David Ramsey's Weblog

August 19, 2010

Where we are and where we must ultimately go

Filed under: Economics and Financial — David Ramsey @ 1:07 pm

I was explaining to a close friend why there’s been no real economic recovery and I showed him how far we have yet to fall. And we have a long ways to fall yet, folks. The graph I am going to paste below here illustrates the problem really well.

(Image courtesy of The Market Ticker ®.)

The above graph shows, since 1950, the growth in GDP (green) against the growth in total debt (yellow/red). The grey area is the debt-to-GDP ratio. Note that historically (and you can confirm this back before the Great Depression as well), the United States has been at its healthiest economically when the debt-to-GDP ratio was about 100%. That’s not Federal debt to GDP. That is TOTAL debt to GDP. Right now, today, Federal debt-to-GDP is just short of 100% all by itself. When you add in state, county, city, corporate, and private debt, the total ratio is over 380% debt-to-GDP.

So to get back to historic norms we have to remove almost 2/3rds of all debt from the economy. Yet what most people don’t realize is that in our fiat money system, debt is money. Therefore, the money supply must contract by 2/3rds. If something is worth $100 today, it will be worth about $33 once we return to historic norms. A $100,000 house will be worth $33,000. A $200,000 house will be worth $66,000. A $20,000 car will cost about $6,000.

But getting there won’t happen unless wages and salaries also fall to that level. And wages and salaries won’t fall to that level as long as people are still employed at their current wages and salaries. So business is going to contract, lots, for a long time.

That chart shows the mathematical absurdity of our current situation, no matter how much “For the children!!!” spin we put on it. Reality doesn’t really give a rat’s ass about the children and we will, ultimately, return to those historic norms whether we like it or not.

There’s another chart I want to link. This one is of the 4 week moving average of initial unemployment claims during the recession. Remember, that we need to get to 400,000 claims or lower just to break even. We need to get to 250,000 claims just to absorb normal population growth (150,000 new additional jobs per month, 3 million new people per year added to total population, with 1.8 million of those entering the workforce per year).

(Image courtesy of Mish’s Global Economic Trend Analysis.)

Look at that red box. That is the 9 months since December 2009 when everyone claimed the recession was over. Did we ever get down to 400,000 claims per week even one time in all that time? Nope. So there has been no job growth. No jobs = no income = no consumer dollars spent for those unemployed. And this is reflected in 18 straight months of food stamp usage growth, from under 30 million before the Great Recession to 40.8 million last month. I wonder what this month’s figures will look like.
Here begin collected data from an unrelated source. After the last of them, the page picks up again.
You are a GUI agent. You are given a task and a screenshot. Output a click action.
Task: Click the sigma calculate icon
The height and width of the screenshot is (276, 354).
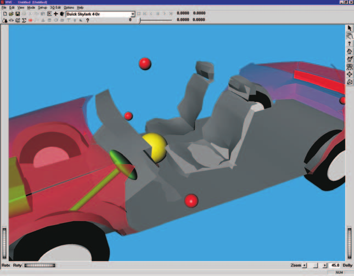point(24,20)
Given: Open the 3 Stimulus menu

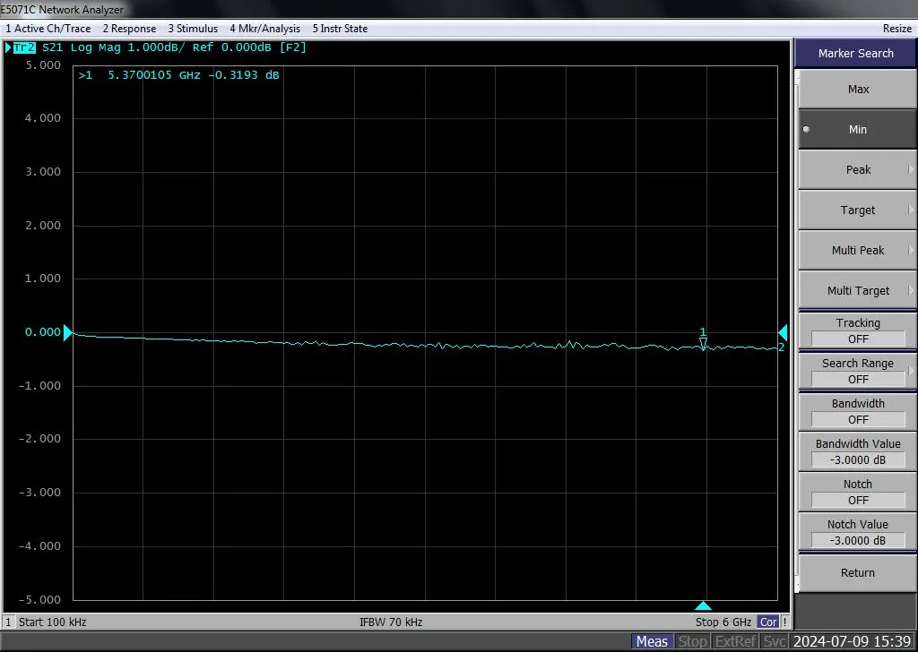Looking at the screenshot, I should pyautogui.click(x=193, y=29).
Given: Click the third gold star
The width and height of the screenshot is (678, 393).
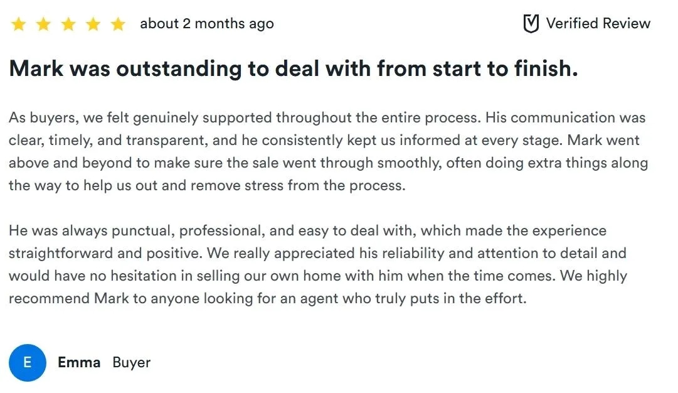Looking at the screenshot, I should click(68, 24).
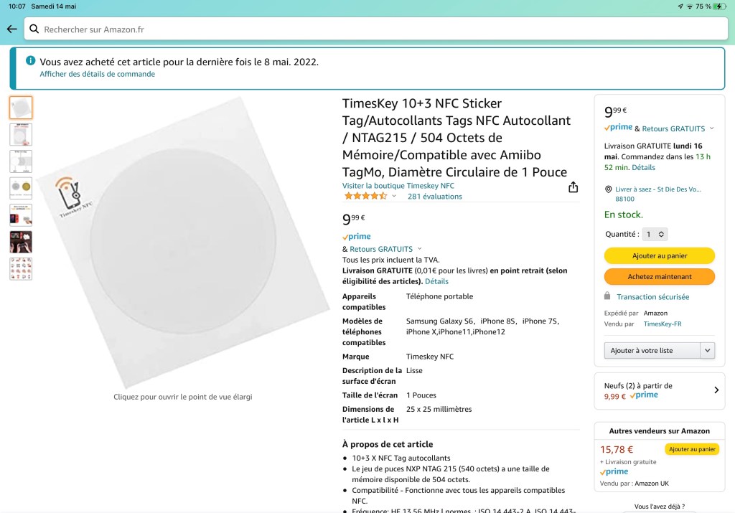Viewport: 735px width, 513px height.
Task: Open the 281 évaluations link
Action: coord(435,197)

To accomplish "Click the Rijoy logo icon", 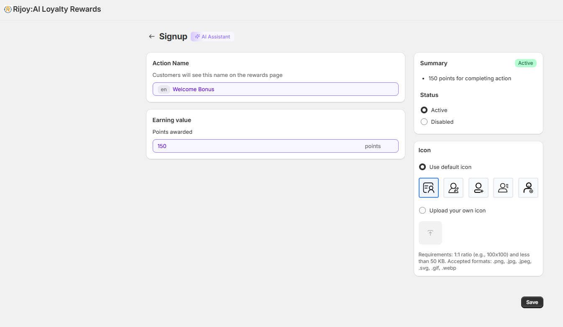I will click(8, 9).
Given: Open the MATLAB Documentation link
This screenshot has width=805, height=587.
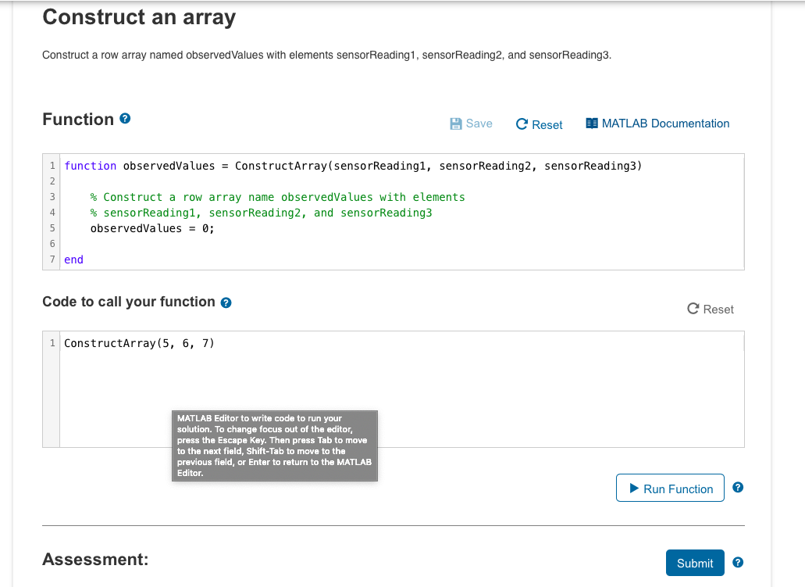Looking at the screenshot, I should pos(665,123).
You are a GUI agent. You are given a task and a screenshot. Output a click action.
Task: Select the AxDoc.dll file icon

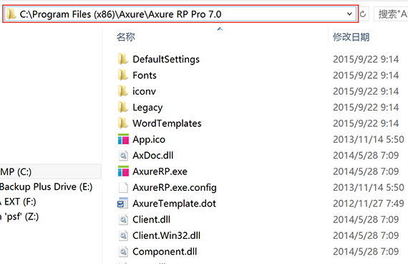(x=123, y=156)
August back to school sales numbers are already trickling in and they are worse than last year, during the “bad” year of 2009. People are now saying that all of the GDP gain in the first and second quarter was due to inventory buildup in expectation of a recovery that has not yet occurred. This could be a very bad autumn economically for the country, folks. I am going to once again urge everyone reading this to set aside at least 3 months of storable foods. If things come apart, you may not have time to stock up then. Keep your pantry full, your prescription and over the counter medicines stockpiled, buy a few camper’s water filters for worst case situations, and keep your ammo stock up as well. Companies that over bought for the fall are going to have to liquidate and some may not even be in business next year. That will mean fewer available goods in the long term and more unemployed as well. I don’t see how this can end well.

I don’t know when we start moving full speed down the backside of that curve in the first chart, but it will happen eventually. And when it does, I don’t want my friends caught unawares. The economy is not recovering. This is a depression, even if most economists and politicians won’t admit it yet.
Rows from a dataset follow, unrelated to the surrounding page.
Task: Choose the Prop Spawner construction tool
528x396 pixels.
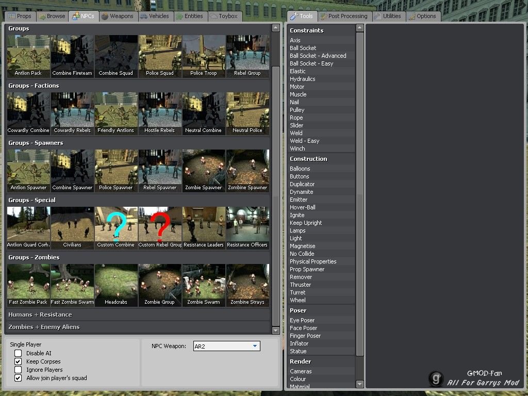Action: [307, 269]
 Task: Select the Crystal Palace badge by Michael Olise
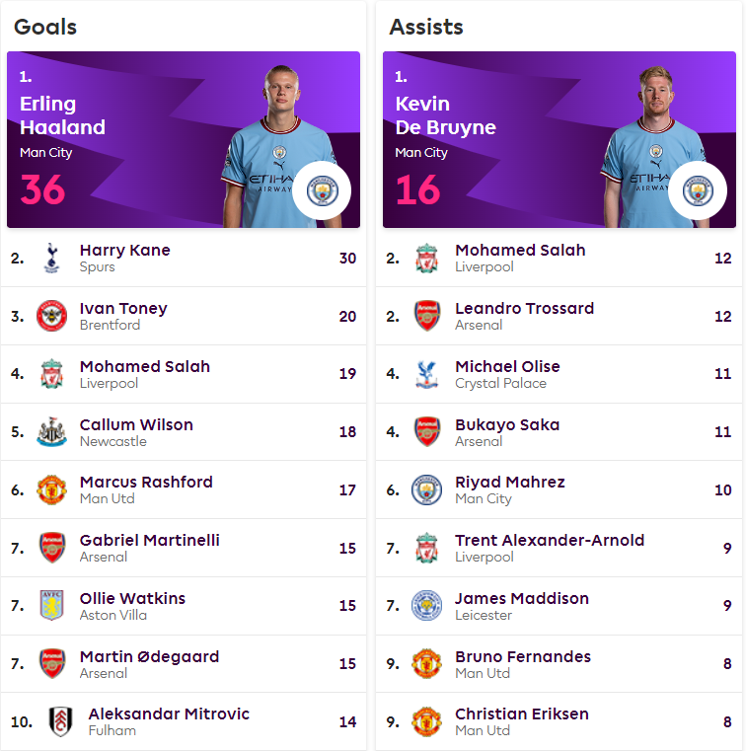(x=427, y=374)
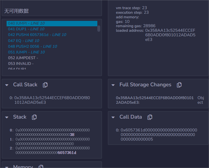
Task: Collapse the Call Stack panel
Action: (x=7, y=85)
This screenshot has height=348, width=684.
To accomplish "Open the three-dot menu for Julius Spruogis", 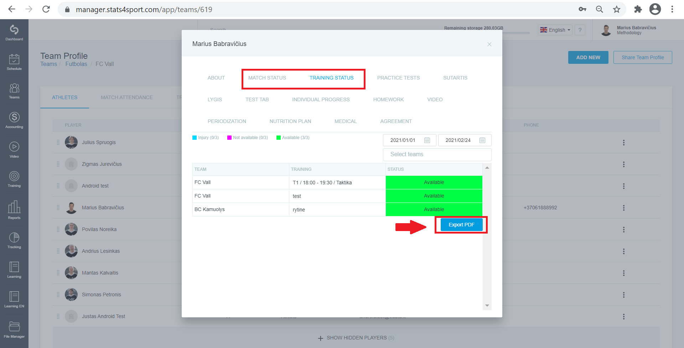I will (x=623, y=143).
P.S. If you want to read something sadly funny, read this Collection of Economic Quotes from the Great Depression.  I’ve saved that for years. Then go look at how many times Bernanke, Paulson, Geithner, Summers, Rubin, and that entire parade of economic clowns have been wrong so far. Now do you really want to bet your future that they are going to finally be right?

P.P.S. If I can get people to do one thing, please watch this Must Watch Kyle Bass Interview: “I Don’t Know How I Can Be Long Stocks”. In it he gives the very high level explanation of the problems facing the world. He doesn’t translate that into what will happen to us individually but it’s pretty clear that the entire world has a long way to fall to get back to any “rational” level of economic activity.